I ripped my hand away from him. “Most of the night he was healing me, idiot. It’s not that Drake and I are together, because we’re not, but you and I are definitely, absolutely in no possible universe even close to together, and it will look slightly like we may be, and I don’t want anyone including Drake to get that idea.”
He grimaced. “The whole school thinks that I’m dating Pit
ch. I’d be an imbecile to spend the night with you if it puts whatever I have with Pitch at risk.”
“Yeah, well, I think it’s more likely that she’ll feel like since I spent the night with you, she should too. Then she’ll spend the night with me.” I made a face.
“Did she really break your leg? You seem fine.”
“Three fractures, but clean breaks. My mother commented on how clean they were.”
He raised his eyebrows. “Your mother?”
“Didn’t you notice I wasn’t here on Saturday? Where did you think I was?”
He cleared his throat. “I don’t know. It’s just hard to believe that Pitch would ever hurt someone like you, someone so vulnerable and weak that you can’t heal yourself.”
I laughed. “You are so stupid. No wonder I like you. I’m really stupid too. Pitch can flay us together.”
He scowled at me. “Thanks. I don’t mind Pitch hurting me. I have so many healing spells soaked into my skin, it would only last a few minutes, hours at the most. You really took all weekend long to heal?”
“And I had to trade Drake a really rare spellbook to get him to heal me. And he’s a terrible spellsmith. He healed my leg wrong four times. Not that I minded. He was really sweet to try.”

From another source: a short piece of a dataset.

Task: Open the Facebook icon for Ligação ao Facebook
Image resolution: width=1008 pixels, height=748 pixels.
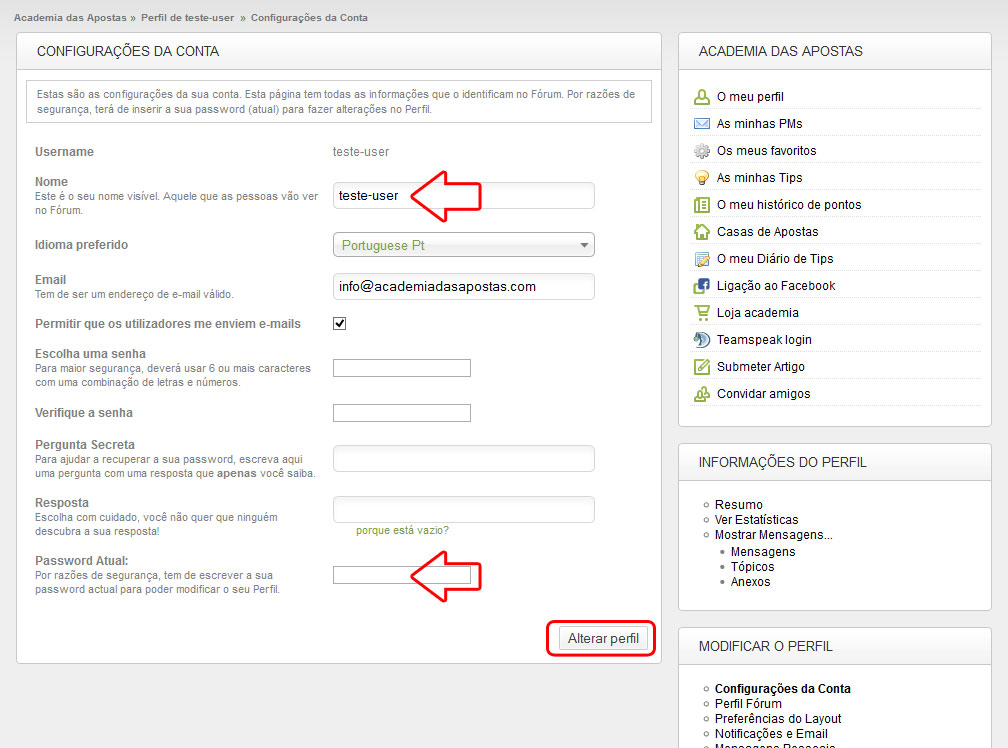Action: coord(701,286)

Zach’s face went kind of pale and sick looking. “Drake actually used spells on you? He’s a horrible spellsmith. It’s a miracle he didn’t replace your bones with fruit or something.”
“That would be interesting. I can’t be picky. He’s the one who reset the spell you so idiotically shattered, so he’s the only one who can do healing spells on me. Revere was super pissed.”
“Revere?”
I shrugged. “My step-father. He’s supposed to be this incredible spellmaster, but I don’t know. To me he’s just a really good housekeeper, although he’s been slacking lately. When I went home the parlor was so dusty. Not that I’ve been in there for years. Maybe no one else has either. I miss my grandmama so much. Do you ever miss anyone so much you think you’re going to die?”